Mainly on the back of two wins in the summer, Hill currently tops the order of merit on the second-tier circuit and had his main tour card for next season wrapped up a few weeks ago. But what about that lofty position in the world rankings?

As a result of his rapid rise from 1,482nd before winning the Northern Ireland Open on the Challenge Tour last year, he’s well ahead of Scotland’s two winners on the European Tour this season, David Law and Stephen Gallacher, in 289th and 331st respectively.
Even after finishing sixth in last week’s BMW PGA Championship at Wentworth, Richie Ramsay, inset, sits nearly 200 spots below Hill in 308th.

“I’ve seen where I am and I was a bit surprised,” confessed Hill after backing an opening 65 with a bogey-free 65 at St Andrews to sit on 12-under-par, one behind the leader, Englishman Matthew Jordan, on his first appearance in the £4 million Dunhill Links event. “It’s nice to be working up that way. If I can be in a similar position to what I am at the moment by the start of next season and start well, it could put me in a great position for next year.”

A big finish here – and he’s still got Carnoustie, the toughest of the three tests to come before the leaderboard really starts to take shape – and the Fifer could join 86th-ranked Knox and McIntyre, who sits 96th, in the top 100. Or even jump above them.

“It’s all just things that are hopefully setting a really good foundation for next year to have a promising year,” added
Hill, who looked very much at home on his top-tour debut when finishing joint-26th in the Aberdeen Asset Management Scottish Open in July and is doing so once again here.

On a day that started nicely
before turning wet from lunchtime onwards, he carded
seven birdies on the Old Course.
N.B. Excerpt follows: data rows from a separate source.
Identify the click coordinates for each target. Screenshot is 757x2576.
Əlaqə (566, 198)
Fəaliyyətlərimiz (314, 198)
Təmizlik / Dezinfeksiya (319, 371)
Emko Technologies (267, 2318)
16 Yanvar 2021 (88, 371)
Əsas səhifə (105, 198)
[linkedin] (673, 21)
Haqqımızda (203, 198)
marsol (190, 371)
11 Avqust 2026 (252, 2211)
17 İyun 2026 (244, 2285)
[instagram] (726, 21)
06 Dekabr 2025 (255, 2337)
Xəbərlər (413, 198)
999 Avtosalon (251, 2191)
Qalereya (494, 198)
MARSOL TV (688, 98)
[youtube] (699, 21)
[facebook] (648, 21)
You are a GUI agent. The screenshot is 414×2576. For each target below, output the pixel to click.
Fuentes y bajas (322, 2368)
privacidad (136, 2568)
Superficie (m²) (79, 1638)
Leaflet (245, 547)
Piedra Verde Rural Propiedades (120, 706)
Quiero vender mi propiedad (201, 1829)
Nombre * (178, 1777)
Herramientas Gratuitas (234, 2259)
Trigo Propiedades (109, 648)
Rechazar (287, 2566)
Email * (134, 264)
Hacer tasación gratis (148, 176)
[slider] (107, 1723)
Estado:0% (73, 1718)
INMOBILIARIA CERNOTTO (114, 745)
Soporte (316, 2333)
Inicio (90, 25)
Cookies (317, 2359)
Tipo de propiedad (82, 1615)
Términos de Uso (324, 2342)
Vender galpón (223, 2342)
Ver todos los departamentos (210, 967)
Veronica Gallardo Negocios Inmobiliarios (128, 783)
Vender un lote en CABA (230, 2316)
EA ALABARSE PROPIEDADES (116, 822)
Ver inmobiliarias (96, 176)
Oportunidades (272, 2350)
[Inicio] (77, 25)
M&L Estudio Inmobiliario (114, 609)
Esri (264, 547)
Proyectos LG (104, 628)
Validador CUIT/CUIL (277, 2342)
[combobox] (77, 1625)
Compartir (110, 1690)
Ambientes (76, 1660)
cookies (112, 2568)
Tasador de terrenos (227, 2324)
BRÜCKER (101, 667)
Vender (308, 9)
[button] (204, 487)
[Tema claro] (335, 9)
Before rolling in a ten-footer at the last, the Gleneagles Hotel-attached player almost looked as though he was doing some sort of rain dance but explained afterwards that it was part of his AimPoint process.

“When it first came out, a lot of people used it, including Adam Scott, Ian Poulter and Justin Rose,” he said. “I started
maybe a year after it came out and have probably been using it for a good six years. It’s helped me out – I putted really well today, for instance – and I probably won’t stop using it.”

As Englishman Jordan, 
winner of the St Andrews Links Trophy in 2017, shot to the top of the leaderboard with a 64 on the Old Course, Richie
Ramsay and Russell Knox joined Hill in keeping their foot on the pedal after strong starts. Ramsay, the runner-up in this in 2014, carded a 67 at 
St Andrews while Knox signed for a 66 – equalling the best score of the day – at Carnoustie to both sit on 13-under.

World No 4 Justin Rose is also on that mark after storming to the turn in 28 en route to a 64 at Kingsbarns, where second-ranked Rory McIlroy one-putted the first five holes on his way to a 66 for eight-under. They both now head to St Andrews as Hill and Ramsay head for Carnoustie, with Knox tackling Kingsbarns in his third circuit.